----- SOURCE

Bad practice #1: Keep PBIX files on your local computer rather than shared storage
Many Power BI projects evolve through stages of prototypes, so they might create multiple PBIX files. After some trial-and-error, solution developers often save-off multiple files with specially-encoded names including things like the date, their initials and other information each one with different features and techniques. One example might be: FinancialAccountingReport_20210615_BobR_TestDisconnectedSlicer and another one might be FinancialAccountingReport_20210618_BobR_FixedForecastMeasureButNowItRunsSuperSlow. Reminds me of when I was eight. We would write notes with cyphers that only the writer and recipient would understand. There is nothing wrong with making a few backup copies of your work in a convenient place where you will find it. someone has to keep track of it all and recover work when there is a staff change.
Without a deliberate effort to exercise discipline, delete or archive the old files and then store the most current copies in a central storage location that gets backup and synced to the cloud; you are sure to have a mess on your hands. Worse than that, if the project ever needs to be turned over to someone else, they wouldn’t have a clue about how to continue the work. I always ask myself what would happen if I had to hand-over my work to another developer tomorrow? Would they have what they need to continue and would they know where to pick things up? Some transition documentation is good to have in this case, but make sure the master files are in a safe location. Better yet, keep them in a source code repository like Azure DevOps or GitHub, or in OneDrive or SharePoint with automatic file versioning.
Oh, wait… this article is about creating bad projects! Bad practice is to just leave files on your local drive. If you want things to go badly, that’s what you should do. When you leave this mess for someone else, they will have no idea about what you did or how to continue the work.
Bad practice #2: Keep the only copy of a report and dataset published in the online workspace to download when you need it
Today, we’re all about using the cloud to safely store files. This is a good practice. You can store all your PBIX and other important files in a OneDrive folder where they are backed up to the cloud and the files are even versioned so you can revert back to an earlier version if you do something silly and need to recover. However, relying on the option to store your one-and-only copy of a report or data model file in a Power BI workspace is optimistic at best.
There are several conditions that will disable to ability to download a PBIX file. The thing is that enterprise-scale data models need to take advantage of features that are not supported in Power BI Desktop (and probably never will be). This is by design. Desktop is primarily a self-service tool and most of the feature we use in enterprise-scale projects require the model definition file to either be saved to a JSON model definition file (e.g. “Model.BIM”) or to a PBIX file with an internal model version number unusable by Power BI Desktop. I’ve heard from numerous novice developers who were accustomed to publishing their latest PBIX file to the service, only to discover that after enabling some advanced feature; they could no longer download the file.
If you want to shoot yourself in the foot, do not keep a master copy of your model and report files (which you are managing separately, right?) in OneDrive and roll the dice that you will be able to download a copy when you need to edit the model or report in Desktop.

----------

WRITTEN INSTRUCTION 1
Reproduce the four records below word for word, and leave the pictures out of your copy.

----- DATA ENTRIES

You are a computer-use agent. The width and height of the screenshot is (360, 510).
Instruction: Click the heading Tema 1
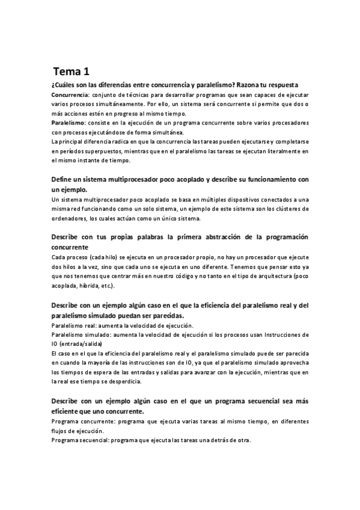click(71, 71)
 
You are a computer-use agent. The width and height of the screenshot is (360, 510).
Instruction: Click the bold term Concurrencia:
click(70, 95)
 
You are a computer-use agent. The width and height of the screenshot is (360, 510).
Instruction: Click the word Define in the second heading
click(63, 179)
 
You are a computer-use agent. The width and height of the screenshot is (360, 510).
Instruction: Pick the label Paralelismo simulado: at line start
click(79, 334)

----------

WRITTEN INSTRUCTION 2
Which two source code repositories does the Power BI article name as places to keep master files?

EXERCISE RESULT 1
You are a computer-use agent. The width and height of the screenshot is (360, 510).
Instruction: Click the heading Tema 1
click(71, 71)
 
You are a computer-use agent. The width and height of the screenshot is (360, 510).
Instruction: Click the bold term Concurrencia:
click(70, 95)
 
You are a computer-use agent. The width and height of the screenshot is (360, 510).
Instruction: Click the word Define in the second heading
click(63, 179)
 
You are a computer-use agent. The width and height of the screenshot is (360, 510).
Instruction: Pick the label Paralelismo simulado: at line start
click(79, 334)

EXERCISE RESULT 2
Azure DevOps and GitHub.